[Materials provided]

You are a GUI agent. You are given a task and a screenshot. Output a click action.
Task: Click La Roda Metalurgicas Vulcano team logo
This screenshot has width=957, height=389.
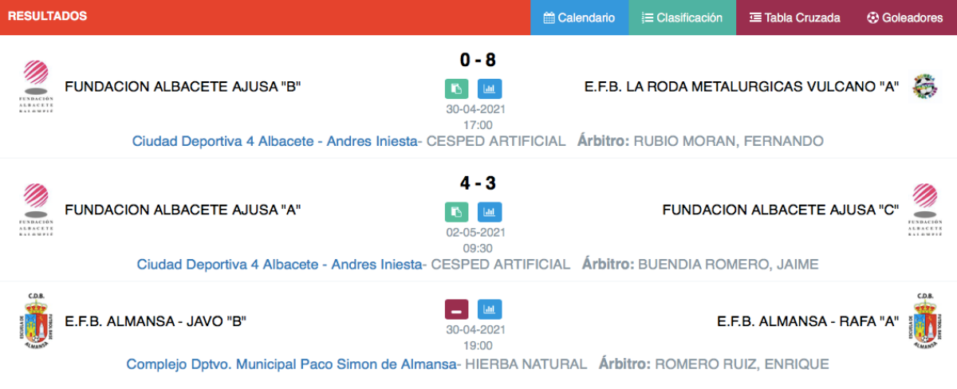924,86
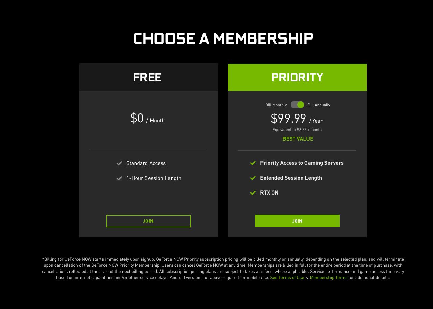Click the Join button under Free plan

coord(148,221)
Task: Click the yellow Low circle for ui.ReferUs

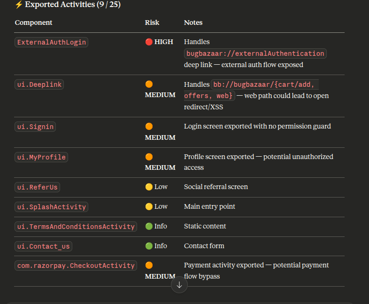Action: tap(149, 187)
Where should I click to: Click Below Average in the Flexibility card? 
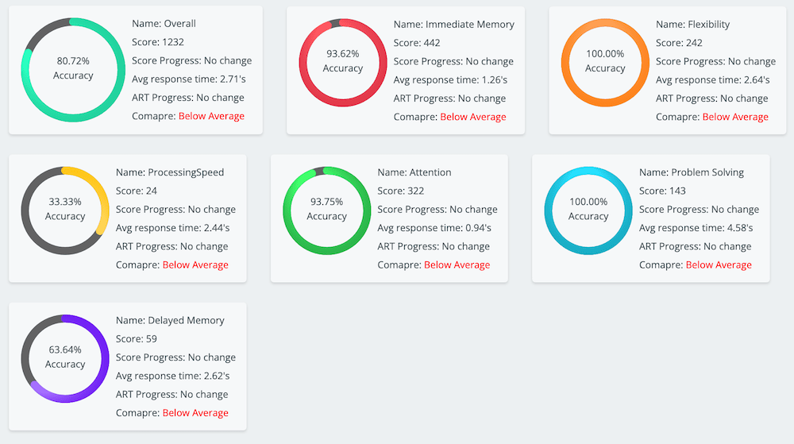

[/Materials provided]

▶ **Assignment**
Once you reach the line containing "Task: Click the", print it and every line after it exactly, through the end of the entries, without any pictures.

▶ **Task solution**
Task: Click the yellow Low circle for ui.ReferUs

Action: tap(149, 187)
Where should I click to: Click Below Average in the Flexibility card? 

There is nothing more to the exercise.